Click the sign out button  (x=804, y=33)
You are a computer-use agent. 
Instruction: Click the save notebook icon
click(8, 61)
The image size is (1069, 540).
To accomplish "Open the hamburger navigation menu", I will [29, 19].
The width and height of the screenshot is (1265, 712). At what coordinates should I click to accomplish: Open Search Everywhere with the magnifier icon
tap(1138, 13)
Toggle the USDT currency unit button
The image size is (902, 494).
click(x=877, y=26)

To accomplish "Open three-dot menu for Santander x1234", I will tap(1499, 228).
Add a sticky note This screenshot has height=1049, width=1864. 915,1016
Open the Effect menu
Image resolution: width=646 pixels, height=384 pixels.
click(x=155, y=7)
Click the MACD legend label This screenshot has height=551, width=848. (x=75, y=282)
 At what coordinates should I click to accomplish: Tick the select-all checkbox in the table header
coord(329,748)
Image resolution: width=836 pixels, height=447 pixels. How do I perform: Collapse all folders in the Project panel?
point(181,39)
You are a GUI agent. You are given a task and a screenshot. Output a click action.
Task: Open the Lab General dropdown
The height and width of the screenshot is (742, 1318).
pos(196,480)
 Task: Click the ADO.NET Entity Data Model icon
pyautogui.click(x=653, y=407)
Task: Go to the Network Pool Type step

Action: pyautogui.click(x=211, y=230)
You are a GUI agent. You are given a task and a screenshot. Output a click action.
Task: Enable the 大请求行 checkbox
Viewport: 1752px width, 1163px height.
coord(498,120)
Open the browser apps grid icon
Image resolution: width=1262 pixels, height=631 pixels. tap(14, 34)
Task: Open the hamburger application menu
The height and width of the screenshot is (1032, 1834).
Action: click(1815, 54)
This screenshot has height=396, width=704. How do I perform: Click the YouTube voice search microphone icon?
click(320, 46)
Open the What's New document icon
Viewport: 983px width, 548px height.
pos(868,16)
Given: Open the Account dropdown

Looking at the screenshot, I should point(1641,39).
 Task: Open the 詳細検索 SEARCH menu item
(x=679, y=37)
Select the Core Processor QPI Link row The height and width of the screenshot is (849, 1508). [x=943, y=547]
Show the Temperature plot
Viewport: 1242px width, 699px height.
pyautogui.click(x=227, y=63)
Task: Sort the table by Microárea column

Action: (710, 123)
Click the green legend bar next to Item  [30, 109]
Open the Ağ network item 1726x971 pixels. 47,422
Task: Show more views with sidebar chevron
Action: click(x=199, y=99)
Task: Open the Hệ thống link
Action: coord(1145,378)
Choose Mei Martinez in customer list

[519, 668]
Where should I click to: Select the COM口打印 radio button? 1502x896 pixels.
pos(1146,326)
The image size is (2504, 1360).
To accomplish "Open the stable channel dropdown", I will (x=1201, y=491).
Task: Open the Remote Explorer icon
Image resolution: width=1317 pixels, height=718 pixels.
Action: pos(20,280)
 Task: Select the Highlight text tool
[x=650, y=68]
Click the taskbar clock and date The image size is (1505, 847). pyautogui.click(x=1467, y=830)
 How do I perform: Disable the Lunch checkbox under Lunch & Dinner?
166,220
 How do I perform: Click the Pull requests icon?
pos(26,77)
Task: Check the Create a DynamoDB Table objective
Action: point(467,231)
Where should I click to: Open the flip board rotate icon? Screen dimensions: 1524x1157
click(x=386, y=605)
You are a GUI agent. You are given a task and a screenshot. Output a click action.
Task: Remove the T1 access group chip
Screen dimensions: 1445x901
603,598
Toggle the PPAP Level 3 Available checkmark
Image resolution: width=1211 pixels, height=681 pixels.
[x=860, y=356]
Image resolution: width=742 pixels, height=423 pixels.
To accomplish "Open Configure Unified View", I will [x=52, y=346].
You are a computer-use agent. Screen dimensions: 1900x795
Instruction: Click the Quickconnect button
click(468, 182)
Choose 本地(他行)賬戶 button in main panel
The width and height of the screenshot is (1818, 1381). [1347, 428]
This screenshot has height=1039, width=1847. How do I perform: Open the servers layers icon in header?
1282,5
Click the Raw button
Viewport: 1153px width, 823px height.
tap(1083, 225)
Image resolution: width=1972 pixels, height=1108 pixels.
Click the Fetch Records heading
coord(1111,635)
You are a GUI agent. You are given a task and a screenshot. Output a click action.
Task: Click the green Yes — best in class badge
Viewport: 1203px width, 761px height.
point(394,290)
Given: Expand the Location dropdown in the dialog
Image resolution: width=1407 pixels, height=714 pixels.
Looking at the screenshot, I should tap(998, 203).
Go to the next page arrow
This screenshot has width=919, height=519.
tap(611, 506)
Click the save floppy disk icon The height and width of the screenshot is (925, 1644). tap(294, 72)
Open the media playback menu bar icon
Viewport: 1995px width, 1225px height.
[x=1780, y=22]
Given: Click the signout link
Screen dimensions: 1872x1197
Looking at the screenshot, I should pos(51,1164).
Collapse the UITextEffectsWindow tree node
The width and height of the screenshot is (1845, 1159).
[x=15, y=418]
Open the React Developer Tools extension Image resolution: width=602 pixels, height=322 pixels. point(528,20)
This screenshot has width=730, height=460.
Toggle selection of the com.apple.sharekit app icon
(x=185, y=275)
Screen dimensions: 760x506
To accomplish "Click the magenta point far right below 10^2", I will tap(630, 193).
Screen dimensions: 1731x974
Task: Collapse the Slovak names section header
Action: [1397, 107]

◆ ◆ ◆ ◆ ◆ ◆ ◆

WHAT YOU SHOULD DO =>
Give back the listing above exactly as written.

ANSWER SECTION =>
Click the sign out button  (x=804, y=33)
You are a computer-use agent. 
Instruction: Click the save notebook icon
click(8, 61)
The image size is (1069, 540).
To accomplish "Open the hamburger navigation menu", I will [29, 19].
The width and height of the screenshot is (1265, 712). At what coordinates should I click to accomplish: Open Search Everywhere with the magnifier icon
tap(1138, 13)
Toggle the USDT currency unit button
The image size is (902, 494).
click(x=877, y=26)

To accomplish "Open three-dot menu for Santander x1234", I will tap(1499, 228).
Add a sticky note This screenshot has height=1049, width=1864. 915,1016
Open the Effect menu
Image resolution: width=646 pixels, height=384 pixels.
click(x=155, y=7)
Click the MACD legend label This screenshot has height=551, width=848. (x=75, y=282)
 At what coordinates should I click to accomplish: Tick the select-all checkbox in the table header
coord(329,748)
Image resolution: width=836 pixels, height=447 pixels. How do I perform: Collapse all folders in the Project panel?
point(181,39)
You are a GUI agent. You are given a task and a screenshot. Output a click action.
Task: Open the Lab General dropdown
The height and width of the screenshot is (742, 1318).
pos(196,480)
 Task: Click the ADO.NET Entity Data Model icon
pyautogui.click(x=653, y=407)
Task: Go to the Network Pool Type step

Action: pyautogui.click(x=211, y=230)
You are a GUI agent. You are given a task and a screenshot. Output a click action.
Task: Enable the 大请求行 checkbox
Viewport: 1752px width, 1163px height.
coord(498,120)
Open the browser apps grid icon
Image resolution: width=1262 pixels, height=631 pixels. tap(14, 34)
Task: Open the hamburger application menu
The height and width of the screenshot is (1032, 1834).
Action: click(1815, 54)
This screenshot has height=396, width=704. How do I perform: Click the YouTube voice search microphone icon?
click(320, 46)
Open the What's New document icon
Viewport: 983px width, 548px height.
pos(868,16)
Given: Open the Account dropdown

Looking at the screenshot, I should point(1641,39).
 Task: Open the 詳細検索 SEARCH menu item
(x=679, y=37)
Select the Core Processor QPI Link row The height and width of the screenshot is (849, 1508). [x=943, y=547]
Show the Temperature plot
Viewport: 1242px width, 699px height.
pyautogui.click(x=227, y=63)
Task: Sort the table by Microárea column

Action: (710, 123)
Click the green legend bar next to Item  [30, 109]
Open the Ağ network item 1726x971 pixels. 47,422
Task: Show more views with sidebar chevron
Action: click(x=199, y=99)
Task: Open the Hệ thống link
Action: coord(1145,378)
Choose Mei Martinez in customer list

[519, 668]
Where should I click to: Select the COM口打印 radio button? 1502x896 pixels.
pos(1146,326)
The image size is (2504, 1360).
To accomplish "Open the stable channel dropdown", I will (x=1201, y=491).
Task: Open the Remote Explorer icon
Image resolution: width=1317 pixels, height=718 pixels.
Action: pos(20,280)
 Task: Select the Highlight text tool
[x=650, y=68]
Click the taskbar clock and date The image size is (1505, 847). pyautogui.click(x=1467, y=830)
 How do I perform: Disable the Lunch checkbox under Lunch & Dinner?
166,220
 How do I perform: Click the Pull requests icon?
pos(26,77)
Task: Check the Create a DynamoDB Table objective
Action: point(467,231)
Where should I click to: Open the flip board rotate icon? Screen dimensions: 1524x1157
click(x=386, y=605)
You are a GUI agent. You are given a task and a screenshot. Output a click action.
Task: Remove the T1 access group chip
Screen dimensions: 1445x901
603,598
Toggle the PPAP Level 3 Available checkmark
Image resolution: width=1211 pixels, height=681 pixels.
[x=860, y=356]
Image resolution: width=742 pixels, height=423 pixels.
To accomplish "Open Configure Unified View", I will [x=52, y=346].
You are a computer-use agent. Screen dimensions: 1900x795
Instruction: Click the Quickconnect button
click(468, 182)
Choose 本地(他行)賬戶 button in main panel
The width and height of the screenshot is (1818, 1381). [1347, 428]
This screenshot has height=1039, width=1847. How do I perform: Open the servers layers icon in header?
1282,5
Click the Raw button
Viewport: 1153px width, 823px height.
tap(1083, 225)
Image resolution: width=1972 pixels, height=1108 pixels.
Click the Fetch Records heading
coord(1111,635)
You are a GUI agent. You are given a task and a screenshot. Output a click action.
Task: Click the green Yes — best in class badge
Viewport: 1203px width, 761px height.
point(394,290)
Given: Expand the Location dropdown in the dialog
Image resolution: width=1407 pixels, height=714 pixels.
Looking at the screenshot, I should tap(998, 203).
Go to the next page arrow
This screenshot has width=919, height=519.
tap(611, 506)
Click the save floppy disk icon The height and width of the screenshot is (925, 1644). tap(294, 72)
Open the media playback menu bar icon
Viewport: 1995px width, 1225px height.
[x=1780, y=22]
Given: Click the signout link
Screen dimensions: 1872x1197
Looking at the screenshot, I should pos(51,1164).
Collapse the UITextEffectsWindow tree node
The width and height of the screenshot is (1845, 1159).
[x=15, y=418]
Open the React Developer Tools extension Image resolution: width=602 pixels, height=322 pixels. point(528,20)
This screenshot has width=730, height=460.
Toggle selection of the com.apple.sharekit app icon
(x=185, y=275)
Screen dimensions: 760x506
To accomplish "Click the magenta point far right below 10^2", I will tap(630, 193).
Screen dimensions: 1731x974
Task: Collapse the Slovak names section header
Action: [1397, 107]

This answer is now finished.